In fairness, there are plenty of reasons why Iron Man might be able to support a second title now, even though “Director of SHIELD” disappeared less than two years ago — for a start, you might be aware of a certain blockbuster movie sequel about to hit screens? Certainly, that’s reason enough to get a new #1 on stands.

However, there is also an ostensible hook to this Iron Man title intended to give it a distinctive identity — something that was lacking the last time Marvel tried to run two series simultaneously. This book, as the title suggests, is all about Iron Man’s “legacy,” and although that initially looks like it’ll be a fairly generic “someone uses Stark’s technology for evil” story, the final page twist turns it into something a little more directly linked with both Starks’ past.

Although the final page reveal is heavily rooted in Marvel history, the rest of the comic is designed to function almost as a movie tie-in. Prominent appearances for Rhodes and Potts sit alongside pointed references to Howard Stark and the “arc reactor,” elements that fans of the movie will be more than comfortable with. This tactic served “Invincible Iron Man” well back in the day, and although Van Lente doesn’t have quite as distinctive a take on Stark as Fraction, there’s no reason readers will be disappointed by this if (and when) they come looking for a new issue one off the back of Iron Man 2.

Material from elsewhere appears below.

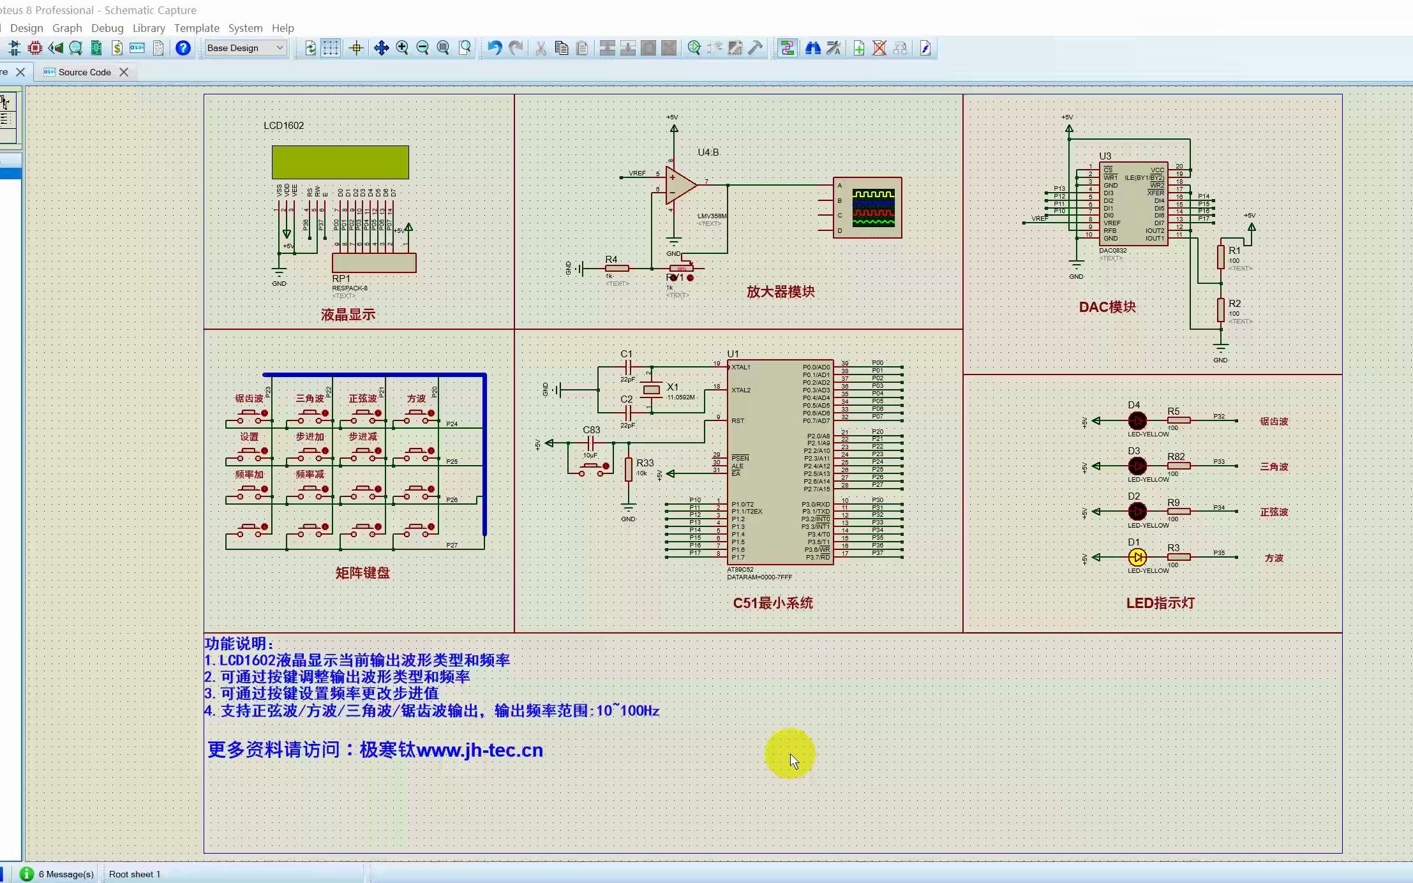Click the Remove Sheet red X icon

click(879, 48)
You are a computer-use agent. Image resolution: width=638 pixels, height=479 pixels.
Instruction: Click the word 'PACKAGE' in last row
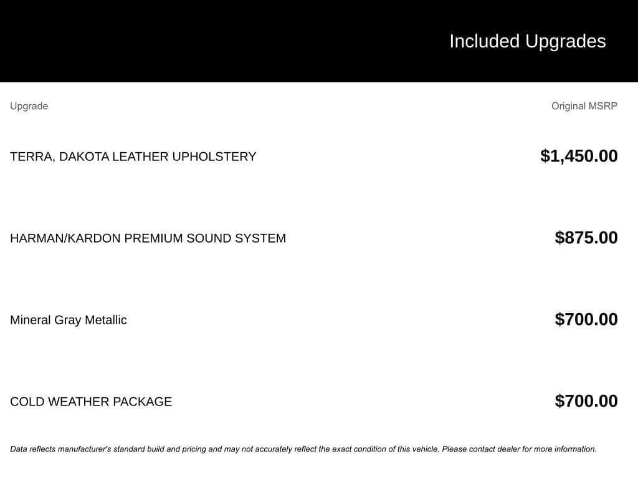tap(143, 402)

The movie references, however, do blur the lines of continuity a little too much. It’s possible that this is technically the first “Heroic Age” title. It doesn’t mention Norman Osborn, Nick Fury is running SHIELD… but then, Stark isn’t wearing the new armor design we’ve seen promo images of either. Although new readers won’t care about this stuff, it’s possible that it’ll just confuse the hardcore readership, and worse than that, it might give the impression that the book isn’t in-continuity, which could virtually sweep its knees out from under it.

While I’ve been a fan of Kurth’s artwork in the past, there’s something a little off about it here. Perhaps it’s the multiple inkers, or perhaps it’s a change in Kurth’s style, but on a purely aesthetic level, there’s an overly-distracting ugliness to a lot of the characters that doesn’t reflect the glossy, aspirational world of Tony Stark as we know it. Things simply don’t look right, more frequently than not.

The reality, then, is that this book achieves just about enough to get away with its flaws. To his credit, Van Lente’s masterful handling of the tone makes the cliffhanger work in ways it shouldn’t, and that’s enough to bring me back for issue #2 — but there are problems with the book’s concept and execution, and that’s never a good start.